Farmers throughout the country will open their gates on Sunday and invite their urban cousins to see the views they do.
Organised by Federated Farmers, Otago people are invited to Telford Rural Polytechnic.
Also, farms as diverse as the country's largest, Molesworth Station in Marlborough, right through to an organic goat-milking farm in the Waikato, will give visitors an insight into what happens on a daily basis.
Telford was a dedicated rural skills educator, and has working sheep, beef, dairy, deer and forestry farms, as well as apiary and equine centres.
Federated Farmers president Don Nicholson said the aim of the day was to create a better understanding and improve connections between town and country.
It will also allow farmers to show the wider public what farmers did each day, the chance to see farm ecosystems and the farming profession in action.
"We look forward to explaining how farmers farm, what farmers do and why agriculture is so important to New Zealand.
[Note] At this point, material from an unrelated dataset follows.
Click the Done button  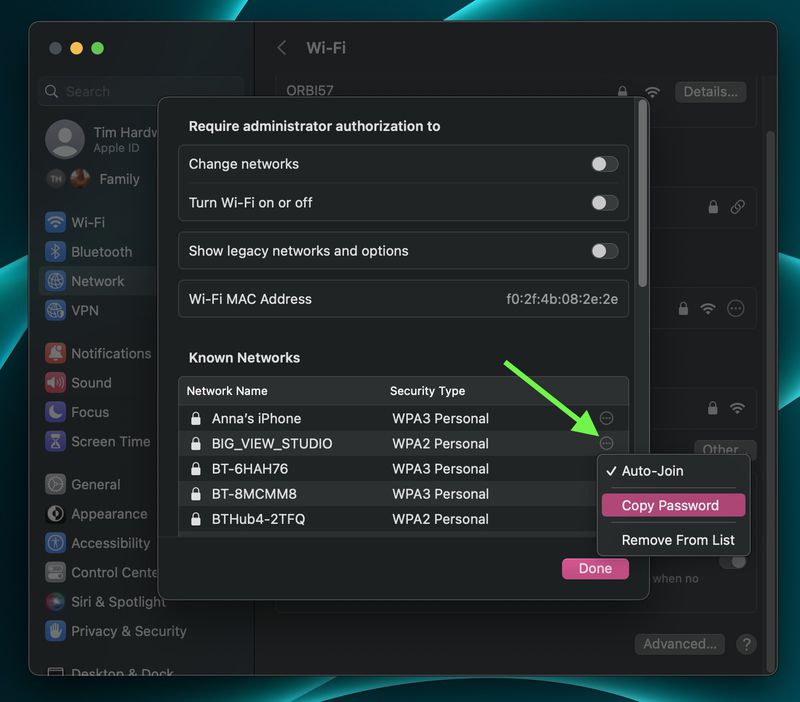point(594,568)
"This is not a sanitised farm experience but a chance to meet real farmers and talk about farming practices," he said.
Many city children thought milk came from a carton and meat from a supermarket refrigerator.
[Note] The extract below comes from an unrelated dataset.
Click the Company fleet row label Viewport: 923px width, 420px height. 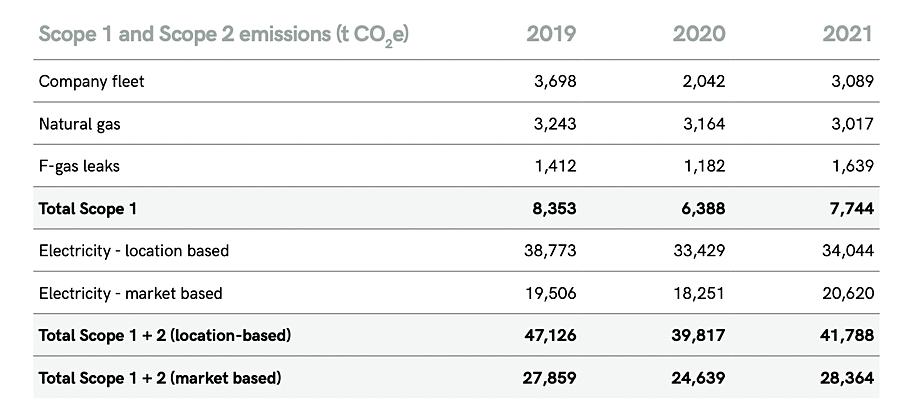click(91, 81)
"We hope that children will come away turned on to farming and inspired by what rural New Zealand has to offer."
Depending on the farms, visitors can see activities such as cows being milked, crops harvested, sheep shorn, and stock worked.
Other activities will also be provided for children.
The Southland open day is on the Lindsay farm on the Riverton-Wallacetown highway and in South Canterbury on the Talbot farm on Taiko Rd.
The North Otago farm open day has been delayed until later this year because it coincided with the North Otago A and P Show.
The farms will be open from 10am-3pm on Sunday.